Re: Special K can drastically reduce latency
Posted: 08 Oct 2020, 03:23
Just discovered this thread
I feel weird not being part of the discussion on my own software...
Let me start by saying that, the reason I have not rushed to make any bold claims or publish anything is because I want the sweet end-to-end validation that NVIDIA's LDAT tool can offer instead of doing it all in software. Also, rather hilariously, latency never mattered to me at all until NVIDIA's Reflex PR.
I have been tuning my framerate limiter over the years for the sole purpose of scheduling frames at a constant rate so that awful console ports with physics tied to framerate work correctly on a wide range of PC hardware. There are some truly stupid games that cannot finish cutscenes if sampled time intervals are not aligned on perfect boundaries (i.e. NPC 0 cannot move from point A to point B without clipping an object in the scene and NPC 1 only starts doing something when NPC 0 reaches its final position (B)). Making those games work at arbitrary framerates was the reason SK's framerate limiter was created and up until a month ago, I was happy to leave it there
Simply placing the delay on the correct side of the swapchain Present (...) / GDI SwapBuffers (...) call was adequate to prevent my limiter from _introducing_ latency, that much was determined years and years ago. To be honest, I figured reducing latency could not be watered down to a two- or three-button process for the end-user and was content to leave my framerate limiter at "it does not unreasonably increase latency" and consider the design complete.
----
To my surprise, consistent timing + reduced latency is possible and I have spent the last month studying ways to minimize render queue latency without requiring the end-user to make 5 or 6 swapchain adjustments in Special K's control panel.

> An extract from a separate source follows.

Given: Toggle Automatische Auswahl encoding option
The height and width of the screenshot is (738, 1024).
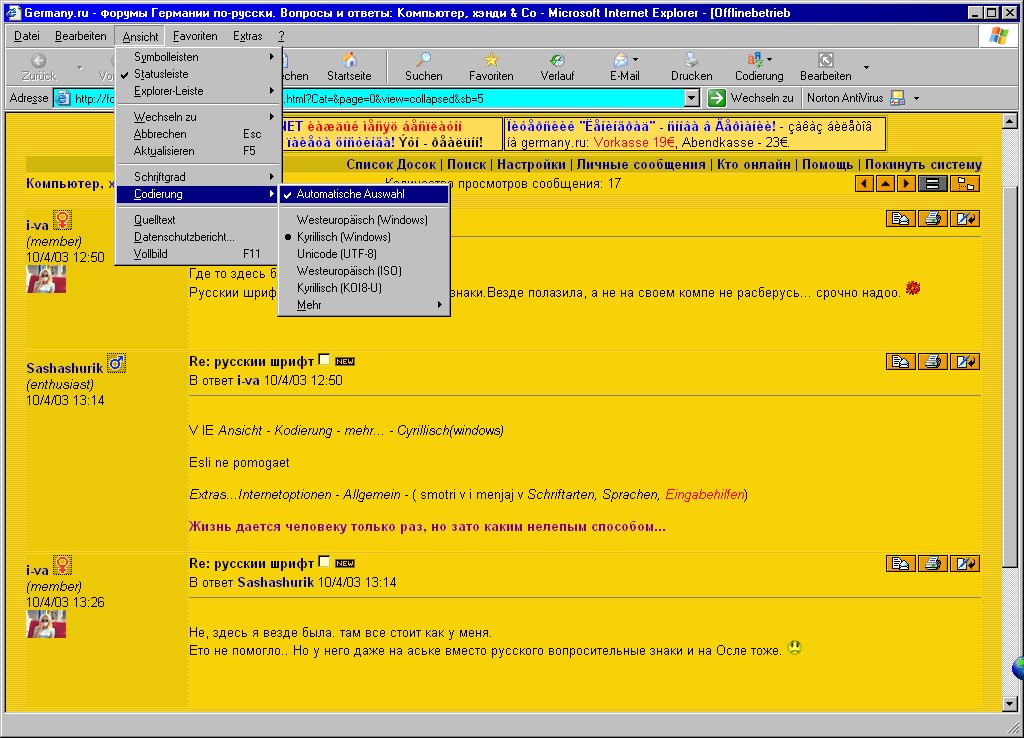Looking at the screenshot, I should (x=350, y=194).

I have gone so far as to integrate Presentation Statistics (Fullscreen Exclusive / DXGI Flip Model) into my framepacing graph as a histogram showing present delay, it has proved incredibly useful to watch this data in real-time rather than rely on PresentMon to collect the information and analyze later.

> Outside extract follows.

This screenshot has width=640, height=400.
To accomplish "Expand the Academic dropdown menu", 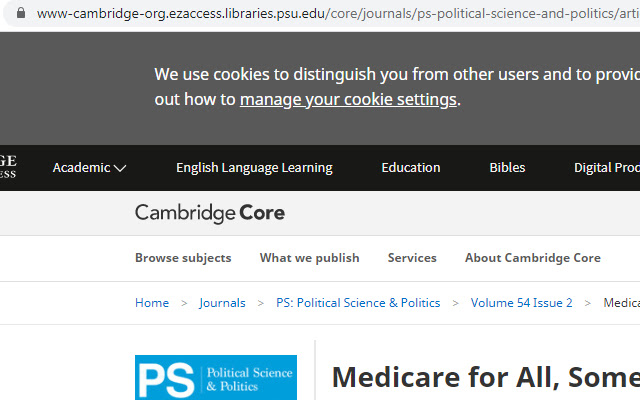I will (89, 168).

Even if achieving lower-latency does not eventually boil down to a simple 2 or 3 click procedure, a power-user can watch the histogram and quickly begin to hunt down sources of latency (e.g. Xbox Game Bar adds +1 frame of latency whenever it is visible, and other similar multi-plane overlays behave the same). And that's tremendously powerful, and not something that's been done before.
The following video was captured for the purpose of testing NV's new HDR vidcap (works like a dream, BTW) when Special K's HDR functions are activated, but the framepacing widget (top-left) shows what I am discussing.
Sadly some of the tuning knobs that DXGI allows for lowering render queue latency are not practical in Direct3D 12 / Vulkan, because the driver does not implicitly manage resource allocation for the command queue(s) tied to each swapchain backbuffer in the low-level APIs. No doubt the same reason that "Ultra Low Latency" is inapplicable in Vk/D3D12.
Latency and pacing is what it is in D3D12; the best I have been able to do to improve on it is insert a WaitFor...Objects (...) call to delay frame-based game logic until there's a uncontested swapchain backbuffer to draw into -- most D3D12 engines should already be doing this (Horizon: Zero Dawn was not, and a screenshot earlier in this thread illustrates why engines should be doing this).
-----
Tl;Dr:
Why wasn't I invited to this party?
I am very pleased to hear that other individuals have requisitioned LDAT hardware from NVIDIA.
Distributing those tools to popular content creators w/o a formal application for actual developers, or better still, reaching out to well-known developers (such as Unwinder) is baffling. GamersNexus and Digital Foundry can undoubtedly put the tools to good use, but I think that's where the list ends and any other YouTuber who received one was given a fancy tool they will never use

Let me start by saying that, the reason I have not rushed to make any bold claims or publish anything is because I want the sweet end-to-end validation that NVIDIA's LDAT tool can offer instead of doing it all in software. Also, rather hilariously, latency never mattered to me at all until NVIDIA's Reflex PR.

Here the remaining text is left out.